Stated goal:
Reproduce the listing from the line containing "Select the rightmost data point near 1800 keV" up to and including the line containing "pyautogui.click(x=342, y=27)", keeping every line and raising each coordinate in the answers by 71.

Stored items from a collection
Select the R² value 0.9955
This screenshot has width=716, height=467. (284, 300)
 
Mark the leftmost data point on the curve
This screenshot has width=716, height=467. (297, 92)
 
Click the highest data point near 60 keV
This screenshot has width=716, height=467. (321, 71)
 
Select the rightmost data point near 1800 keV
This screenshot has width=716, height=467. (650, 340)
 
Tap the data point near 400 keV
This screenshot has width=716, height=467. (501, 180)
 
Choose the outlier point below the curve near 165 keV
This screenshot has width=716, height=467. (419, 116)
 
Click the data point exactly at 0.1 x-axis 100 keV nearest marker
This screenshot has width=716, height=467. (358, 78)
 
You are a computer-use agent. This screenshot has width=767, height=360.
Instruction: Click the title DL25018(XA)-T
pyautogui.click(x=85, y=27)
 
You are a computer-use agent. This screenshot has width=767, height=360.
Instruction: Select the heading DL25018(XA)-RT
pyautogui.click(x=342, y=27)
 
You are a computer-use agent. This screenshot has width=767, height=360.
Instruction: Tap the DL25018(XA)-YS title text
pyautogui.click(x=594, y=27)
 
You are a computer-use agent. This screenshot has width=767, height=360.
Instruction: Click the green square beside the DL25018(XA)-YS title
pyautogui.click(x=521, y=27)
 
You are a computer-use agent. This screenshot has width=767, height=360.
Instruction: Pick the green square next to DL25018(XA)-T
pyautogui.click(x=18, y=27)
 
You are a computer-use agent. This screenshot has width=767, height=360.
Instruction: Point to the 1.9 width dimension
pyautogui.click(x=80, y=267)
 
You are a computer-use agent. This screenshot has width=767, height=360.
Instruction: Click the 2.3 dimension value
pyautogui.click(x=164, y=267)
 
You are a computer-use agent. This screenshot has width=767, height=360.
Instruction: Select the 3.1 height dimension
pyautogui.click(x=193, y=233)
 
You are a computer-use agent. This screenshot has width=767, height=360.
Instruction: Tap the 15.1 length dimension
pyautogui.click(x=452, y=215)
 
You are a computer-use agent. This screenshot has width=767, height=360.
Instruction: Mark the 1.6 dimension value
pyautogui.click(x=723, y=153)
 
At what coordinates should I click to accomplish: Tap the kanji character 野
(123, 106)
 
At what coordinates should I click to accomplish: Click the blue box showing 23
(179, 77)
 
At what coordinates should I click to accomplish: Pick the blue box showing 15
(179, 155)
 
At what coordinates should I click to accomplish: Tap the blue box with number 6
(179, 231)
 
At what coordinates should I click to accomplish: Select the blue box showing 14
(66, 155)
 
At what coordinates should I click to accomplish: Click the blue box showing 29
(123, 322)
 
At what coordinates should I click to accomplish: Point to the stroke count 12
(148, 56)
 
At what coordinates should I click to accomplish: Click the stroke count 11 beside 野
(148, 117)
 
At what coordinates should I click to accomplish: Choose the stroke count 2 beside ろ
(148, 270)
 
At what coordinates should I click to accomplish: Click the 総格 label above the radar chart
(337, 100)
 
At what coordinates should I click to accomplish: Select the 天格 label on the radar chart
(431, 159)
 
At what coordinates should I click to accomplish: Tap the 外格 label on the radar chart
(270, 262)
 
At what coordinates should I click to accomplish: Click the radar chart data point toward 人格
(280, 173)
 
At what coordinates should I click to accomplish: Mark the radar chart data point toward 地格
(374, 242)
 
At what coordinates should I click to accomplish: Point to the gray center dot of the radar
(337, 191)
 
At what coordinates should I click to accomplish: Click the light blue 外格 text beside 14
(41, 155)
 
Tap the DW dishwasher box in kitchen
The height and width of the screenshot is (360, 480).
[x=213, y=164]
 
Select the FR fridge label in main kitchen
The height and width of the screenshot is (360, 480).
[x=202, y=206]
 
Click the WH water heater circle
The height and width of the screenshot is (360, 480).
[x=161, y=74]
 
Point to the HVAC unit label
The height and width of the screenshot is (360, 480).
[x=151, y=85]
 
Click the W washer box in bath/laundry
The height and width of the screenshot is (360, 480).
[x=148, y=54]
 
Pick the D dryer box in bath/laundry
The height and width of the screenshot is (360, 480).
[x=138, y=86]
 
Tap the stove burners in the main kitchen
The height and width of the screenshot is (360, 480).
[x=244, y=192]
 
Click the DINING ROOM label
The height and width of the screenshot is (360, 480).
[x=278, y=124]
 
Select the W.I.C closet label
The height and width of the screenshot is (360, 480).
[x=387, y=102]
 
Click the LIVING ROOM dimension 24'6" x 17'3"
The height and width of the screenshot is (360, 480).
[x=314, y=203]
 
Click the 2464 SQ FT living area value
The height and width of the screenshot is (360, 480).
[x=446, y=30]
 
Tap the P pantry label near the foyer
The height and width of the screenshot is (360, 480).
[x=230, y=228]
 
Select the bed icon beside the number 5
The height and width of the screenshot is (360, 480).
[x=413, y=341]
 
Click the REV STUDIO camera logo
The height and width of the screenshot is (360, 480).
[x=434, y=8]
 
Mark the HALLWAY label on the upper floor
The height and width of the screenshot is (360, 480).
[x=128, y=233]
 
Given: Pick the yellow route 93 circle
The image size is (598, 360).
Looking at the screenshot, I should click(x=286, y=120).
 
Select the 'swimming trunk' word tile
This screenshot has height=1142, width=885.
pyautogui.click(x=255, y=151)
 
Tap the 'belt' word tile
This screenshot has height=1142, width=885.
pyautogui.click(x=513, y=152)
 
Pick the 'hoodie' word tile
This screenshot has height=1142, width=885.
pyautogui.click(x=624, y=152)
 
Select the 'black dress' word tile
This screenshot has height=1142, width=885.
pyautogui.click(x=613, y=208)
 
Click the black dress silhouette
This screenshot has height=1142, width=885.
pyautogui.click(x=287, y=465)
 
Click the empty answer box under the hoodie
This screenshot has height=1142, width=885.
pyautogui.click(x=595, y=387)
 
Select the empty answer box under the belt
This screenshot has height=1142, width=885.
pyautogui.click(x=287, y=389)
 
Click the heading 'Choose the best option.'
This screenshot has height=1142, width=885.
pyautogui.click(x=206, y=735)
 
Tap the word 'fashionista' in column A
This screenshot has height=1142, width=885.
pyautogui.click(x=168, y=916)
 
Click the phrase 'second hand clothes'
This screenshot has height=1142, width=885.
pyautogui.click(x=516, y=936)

Answer for the task:
Select the rightmost data point near 1800 keV
This screenshot has width=716, height=467. (721, 411)
 
Tap the data point near 400 keV
This screenshot has width=716, height=467. (572, 251)
 
Choose the outlier point below the curve near 165 keV
This screenshot has width=716, height=467. (490, 187)
 
Click the data point exactly at 0.1 x-axis 100 keV nearest marker
This screenshot has width=716, height=467. (429, 149)
 
You are a computer-use agent. This screenshot has width=767, height=360.
Instruction: Click the title DL25018(XA)-T
pyautogui.click(x=156, y=98)
 
You are a computer-use agent. This screenshot has width=767, height=360.
Instruction: Select the heading DL25018(XA)-RT
pyautogui.click(x=413, y=98)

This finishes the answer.